Now I'm sure Japan would've pulled off a Championship with an unprecedented level of enthusiasm and brilliance, but unforeseeable catastrophic events preempted that. We all wish the very best to Japan, which will undoubtedly recover and be able to stage a great Championship in the future.
But I really have to credit the Russian organizers. There were many who said it couldn't be done. There's no way a World Championship can be organized on a month's notice! But the organizers made it happen! And by all accounts, everything was wonderful. There were even reports from the skaters saying that the ice condition being especially good. For this viewer at home, I have to say the camerawork and direction at these championships were the best of any figure skating event I've seen this year. Very calm and professional shots that mostly avoided such pratfalls as weird tilts or focusing on one body part while leaving out the rest. The crowd seemed knowledgeable and supportive, giving extra loud cheers to skaters returning from a hiatus, and trying to encourage skaters who made mistakes. All in all, it went so well I forgot this was an emergency substitute host!

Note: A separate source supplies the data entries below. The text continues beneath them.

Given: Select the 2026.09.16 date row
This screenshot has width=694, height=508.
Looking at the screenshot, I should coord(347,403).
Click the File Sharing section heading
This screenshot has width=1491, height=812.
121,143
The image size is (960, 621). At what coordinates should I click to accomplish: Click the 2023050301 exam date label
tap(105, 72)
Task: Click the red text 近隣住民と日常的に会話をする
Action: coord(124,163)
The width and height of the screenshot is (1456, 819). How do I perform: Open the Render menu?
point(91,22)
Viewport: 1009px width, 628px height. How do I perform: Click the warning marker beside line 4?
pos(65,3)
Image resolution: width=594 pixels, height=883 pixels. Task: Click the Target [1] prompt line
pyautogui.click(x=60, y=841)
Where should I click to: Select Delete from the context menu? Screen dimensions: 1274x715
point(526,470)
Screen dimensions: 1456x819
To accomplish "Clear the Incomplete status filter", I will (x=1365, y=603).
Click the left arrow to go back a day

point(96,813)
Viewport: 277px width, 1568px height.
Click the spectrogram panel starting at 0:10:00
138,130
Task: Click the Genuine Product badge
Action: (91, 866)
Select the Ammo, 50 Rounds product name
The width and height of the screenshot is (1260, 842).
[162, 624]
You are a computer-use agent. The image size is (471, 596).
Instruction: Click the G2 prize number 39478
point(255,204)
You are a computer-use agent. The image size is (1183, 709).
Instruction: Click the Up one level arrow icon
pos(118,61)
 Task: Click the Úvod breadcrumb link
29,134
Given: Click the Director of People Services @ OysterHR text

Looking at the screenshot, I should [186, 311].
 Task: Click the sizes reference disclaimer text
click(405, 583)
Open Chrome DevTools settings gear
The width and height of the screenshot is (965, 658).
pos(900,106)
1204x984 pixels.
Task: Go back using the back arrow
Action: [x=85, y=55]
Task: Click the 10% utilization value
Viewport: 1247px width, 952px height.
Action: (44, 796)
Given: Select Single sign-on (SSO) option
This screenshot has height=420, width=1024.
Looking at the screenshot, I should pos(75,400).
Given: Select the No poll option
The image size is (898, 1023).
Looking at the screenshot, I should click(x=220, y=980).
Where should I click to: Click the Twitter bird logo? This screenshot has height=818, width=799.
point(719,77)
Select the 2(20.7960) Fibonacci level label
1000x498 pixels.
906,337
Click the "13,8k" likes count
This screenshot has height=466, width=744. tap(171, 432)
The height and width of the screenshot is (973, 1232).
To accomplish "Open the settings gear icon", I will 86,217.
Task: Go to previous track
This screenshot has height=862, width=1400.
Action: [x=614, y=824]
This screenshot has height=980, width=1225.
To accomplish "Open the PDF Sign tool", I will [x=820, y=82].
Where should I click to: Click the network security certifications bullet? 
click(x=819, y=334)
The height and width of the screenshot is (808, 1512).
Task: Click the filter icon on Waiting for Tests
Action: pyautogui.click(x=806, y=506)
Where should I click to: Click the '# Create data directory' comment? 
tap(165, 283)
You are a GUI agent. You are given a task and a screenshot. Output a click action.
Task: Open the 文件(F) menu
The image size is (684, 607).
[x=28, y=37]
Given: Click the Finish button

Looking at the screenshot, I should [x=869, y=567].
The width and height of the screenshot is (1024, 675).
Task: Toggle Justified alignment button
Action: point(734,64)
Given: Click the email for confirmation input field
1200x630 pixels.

At the same time, we have to acknowledge that the organizers may have taken a loss on the Championships. While it seemed like they got a variety of sponsorships, I'm not sure if they had sufficient time to advertise and fill up the seats with ticket buyers or get the very best sponsorship deals. Of course, I'm sure the expenses were subsidized by the Russian authorities, and they may very rightfully consider it money well spent. It's an investment into drumming up enthusiasm and gaining experience for skaters, coaches and organizers for Sochi. Plus, it entertained many Russians (and people from all over the world), and that's always worth something. As a skating fan, I am very grateful that a lot of managers, coordinators and planners scrambled really hard to make sure these Championships took place at all.
However, it has to be said that the Russian regime remains an autocratic one that practices many horrible policies, suppressing freedom and journalism. And that the central regime, including Vladmir Putin who attended these championships, hoard money and power, creating an ever increasing inequality among the few empowered and the many powerless. I am mindful that this substitute championship is only possible because of this harmful system. I would rather there be no oppressive regimes anywhere on Earth, even if it meant no Championships this year. But I'm also very happy and glad that the Championships took place after all and went so smoothly. Those are totally paradoxical feelings, but there they are.